There are two widely-used classes of ciphers: symmetric and public key. A symmetric cipher uses the same to decrypt a message as was used to encrypt it: C=EK(P) and P=DK(C). A public key cipher uses two related keys, known as a key pair. Knowing one key does not enable you to derive the other key of the pair. One of these keys is called the private key because it is never shared. The other key is called the public key because it is freely shared. Examples of popular symmetric encryption algorithms include AES (Advanced Encryption Standard), DES (Data Encryption Standard), and Blowfish.

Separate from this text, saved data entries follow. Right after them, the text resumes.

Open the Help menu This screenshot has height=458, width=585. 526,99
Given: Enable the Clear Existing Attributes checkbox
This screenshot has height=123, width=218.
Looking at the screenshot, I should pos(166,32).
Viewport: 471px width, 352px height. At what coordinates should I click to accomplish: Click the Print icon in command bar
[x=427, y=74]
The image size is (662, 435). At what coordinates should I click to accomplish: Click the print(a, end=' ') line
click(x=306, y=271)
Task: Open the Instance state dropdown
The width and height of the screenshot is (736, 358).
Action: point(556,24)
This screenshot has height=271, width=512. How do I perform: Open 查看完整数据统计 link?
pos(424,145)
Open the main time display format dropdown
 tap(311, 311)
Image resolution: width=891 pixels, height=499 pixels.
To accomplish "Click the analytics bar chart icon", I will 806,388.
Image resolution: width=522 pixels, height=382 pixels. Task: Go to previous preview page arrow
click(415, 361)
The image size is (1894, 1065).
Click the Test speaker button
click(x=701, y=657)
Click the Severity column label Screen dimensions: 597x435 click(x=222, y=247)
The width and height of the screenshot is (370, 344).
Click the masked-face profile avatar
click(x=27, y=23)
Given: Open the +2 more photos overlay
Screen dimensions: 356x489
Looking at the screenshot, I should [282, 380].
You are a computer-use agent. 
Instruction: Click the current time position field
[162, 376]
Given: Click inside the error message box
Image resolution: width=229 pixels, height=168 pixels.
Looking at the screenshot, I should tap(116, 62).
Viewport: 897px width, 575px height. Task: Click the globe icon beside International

A message encrypted with one of the keys can only be decrypted with the other key of the pair. For a pair of keys (a, A), where a is the private key and A is the public key, if C=Ea(P) then P=DA(C). A message encrypted with your private key can be decrypted only with your public key. Anyone can do the decryption but you are the only one who could perform the encryption. This becomes the basis for authentication. Conversely, if C=EA(P) then P=Da(C). A message encrypted with your public key can be decrypted only with your private key. Anyone can now perform the encryption but you are the only one can decrypt the message. This becomes the basis for confidentiality and secure communication. Examples of popular public key encryption algorithms include AES (Advanced Encryption Standard), DES (Data Encryption Standard), and Blowfish.

Key distribution

Symmetric encryption algorithms are the dominant means of encrypting files and large streams of data. They are much faster than public key algorithms and key generation is far easier: a key is just a random set of bits rather than two huge numbers with specific properties. The biggest problem with symmetric cryptography is key distribution: ensuring that both sides get the key in a way that no eavesdropper can observe it. For instance, you cannot just send it as a network message containing the key. There are several techniques to handle the problem of key distribution.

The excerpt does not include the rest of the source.